Libermann was one of three sisters born to a family of Russian-Ukrainian Jewish immigrants to Paris. She began her studies in 1938 at the École normale supérieure de jeunes filles, a college in Sèvres for training women to become teachers, but was prevented from taking the agrégation and becoming a teacher because of anti-Jewish laws instituted by the German occupation. Instead, she began doing research under the supervision of Élie Cartan. In 1942, she and her family escaped Paris for Lyon, where they hid from the Nazis for two years. After the liberation of Paris in 1944, she returned to Sèvres and completed her studies.

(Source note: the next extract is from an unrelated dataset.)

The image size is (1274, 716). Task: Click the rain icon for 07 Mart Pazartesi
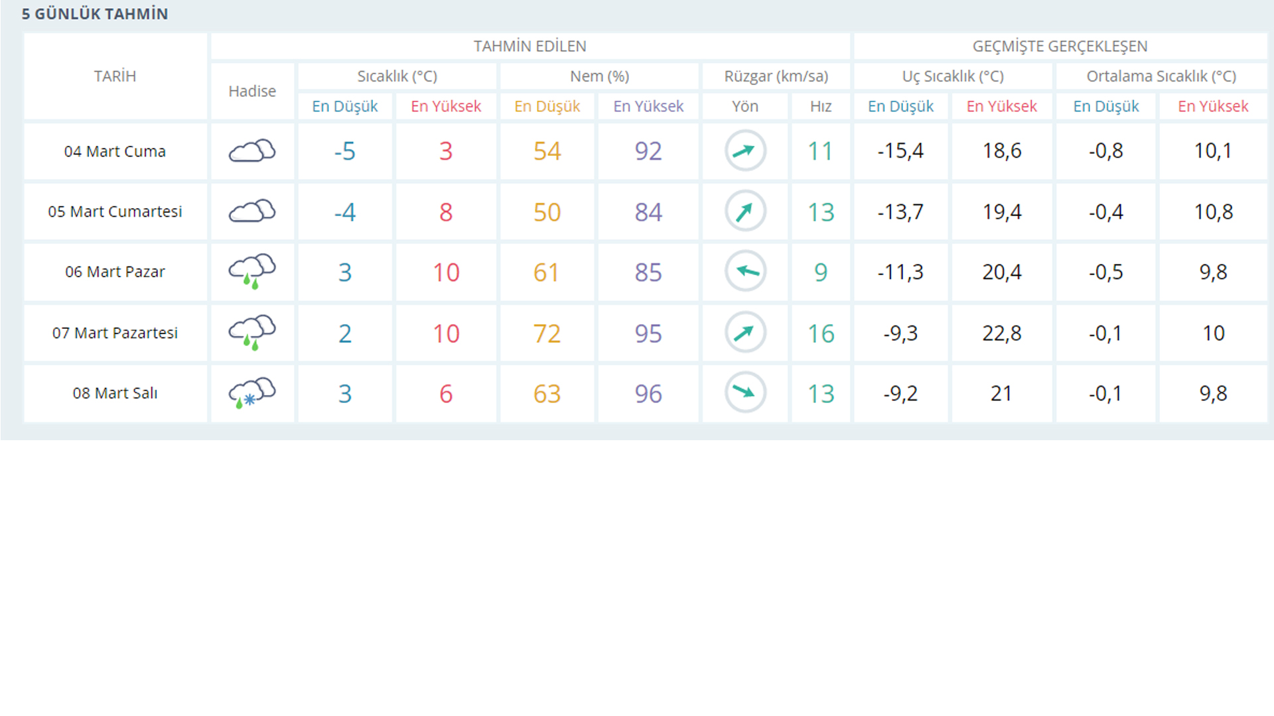[x=252, y=332]
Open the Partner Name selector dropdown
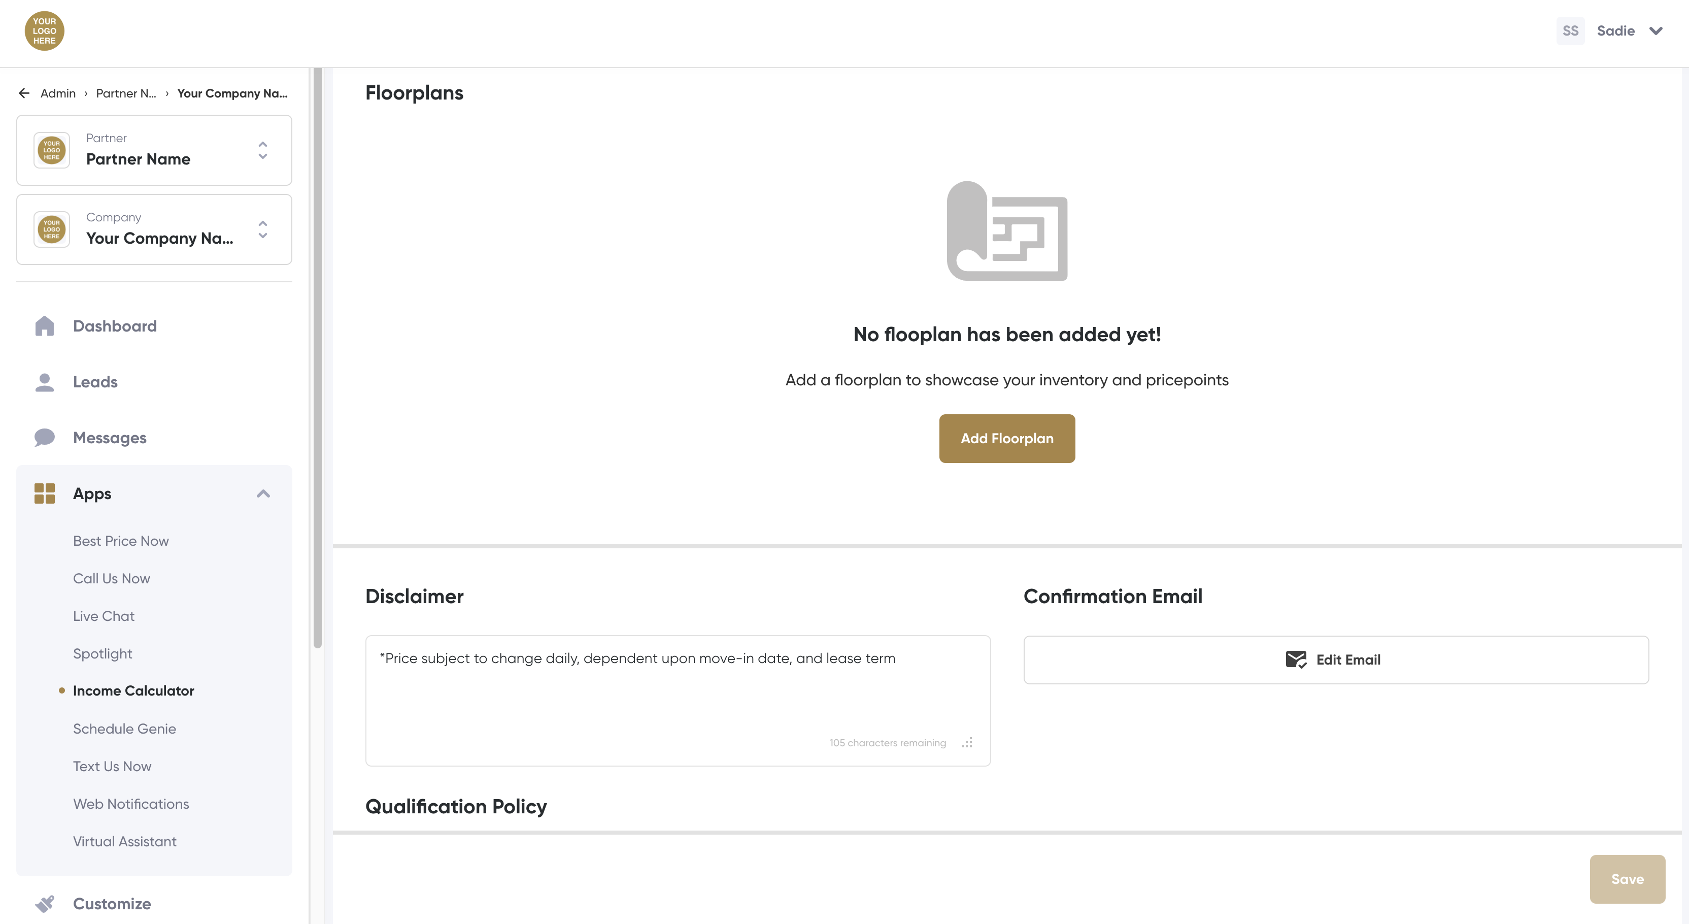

She taught briefly in Douai, and then after two years of study with J. H. C. Whitehead at Oxford University she returned to a teaching position in Strasbourg. But at the encouragement of Cartan she continued her research, publishing her first paper in 1949, leaving her school for a research position at the Centre national de la recherche scientifique in 1951, and completing a doctoral thesis in symplectic geometry in 1953 under the supervision of Charles Ehresmann. She obtained a faculty position at the University of Rennes, and moved to the University of Paris in 1966. When the university split in 1968, she moved to Paris Diderot University, from which she retired in 1986.